(DATASET begins)

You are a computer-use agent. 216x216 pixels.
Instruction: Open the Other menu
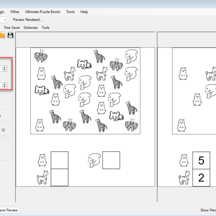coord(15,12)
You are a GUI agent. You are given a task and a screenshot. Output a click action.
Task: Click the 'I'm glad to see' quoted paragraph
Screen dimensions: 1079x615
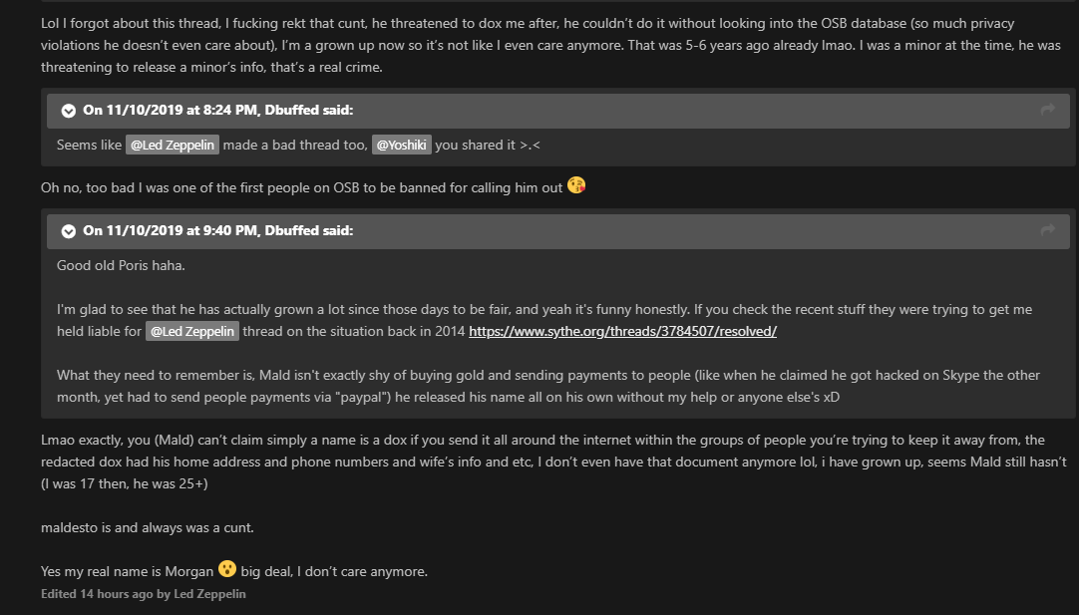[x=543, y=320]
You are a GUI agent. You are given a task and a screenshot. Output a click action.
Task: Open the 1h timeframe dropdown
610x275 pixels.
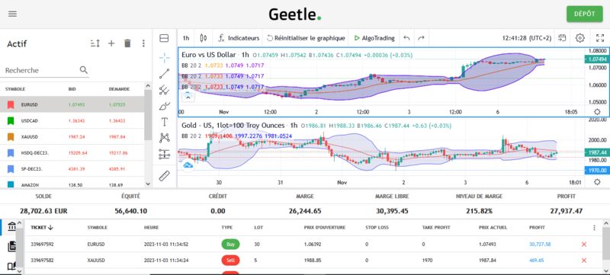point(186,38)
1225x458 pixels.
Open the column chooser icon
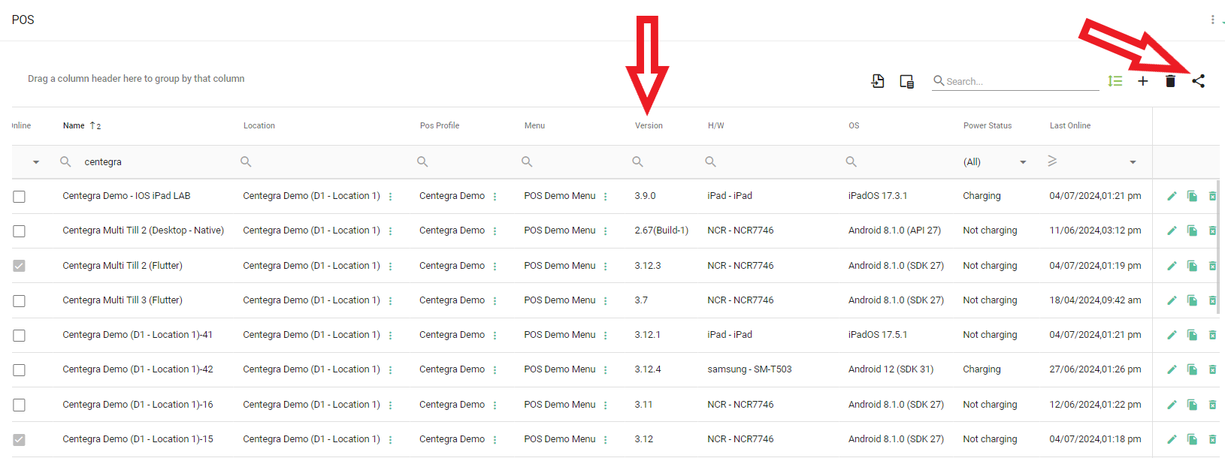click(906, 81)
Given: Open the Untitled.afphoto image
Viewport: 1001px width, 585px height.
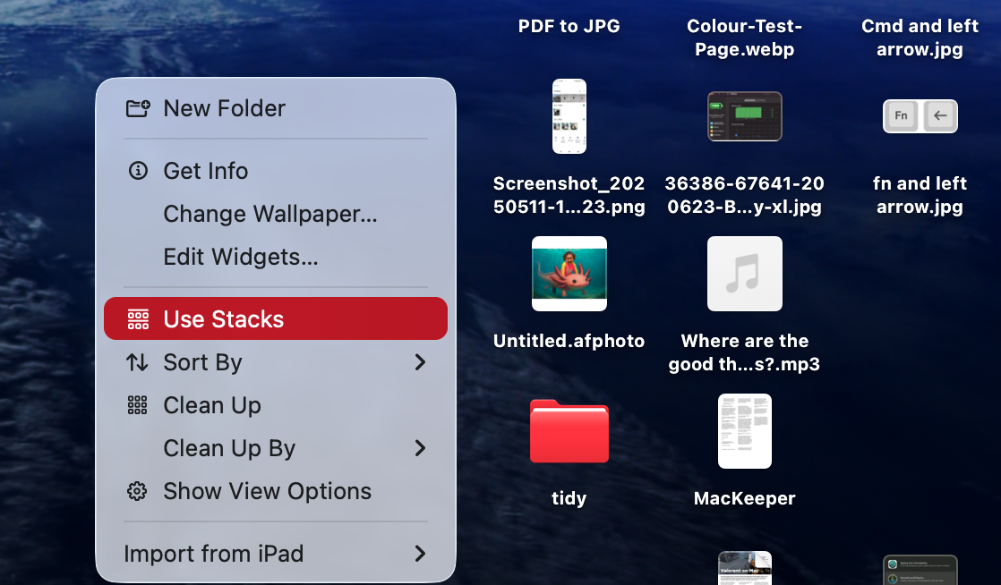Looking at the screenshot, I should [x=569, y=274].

(DATASET ends)

Write out the records once more, exactly as they stand, with no images.

• _YOUR RESPONSE_
You are a computer-use agent. 216x216 pixels.
Instruction: Open the Other menu
coord(15,12)
You are a GUI agent. You are given a task and a screenshot. Output a click action.
Task: Click the 'I'm glad to see' quoted paragraph
Screen dimensions: 1079x615
[x=543, y=320]
You are a GUI agent. You are given a task and a screenshot. Output a click action.
Task: Open the 1h timeframe dropdown
610x275 pixels.
point(186,38)
1225x458 pixels.
Open the column chooser icon
click(906, 81)
Given: Open the Untitled.afphoto image
Viewport: 1001px width, 585px height.
Looking at the screenshot, I should [x=569, y=274].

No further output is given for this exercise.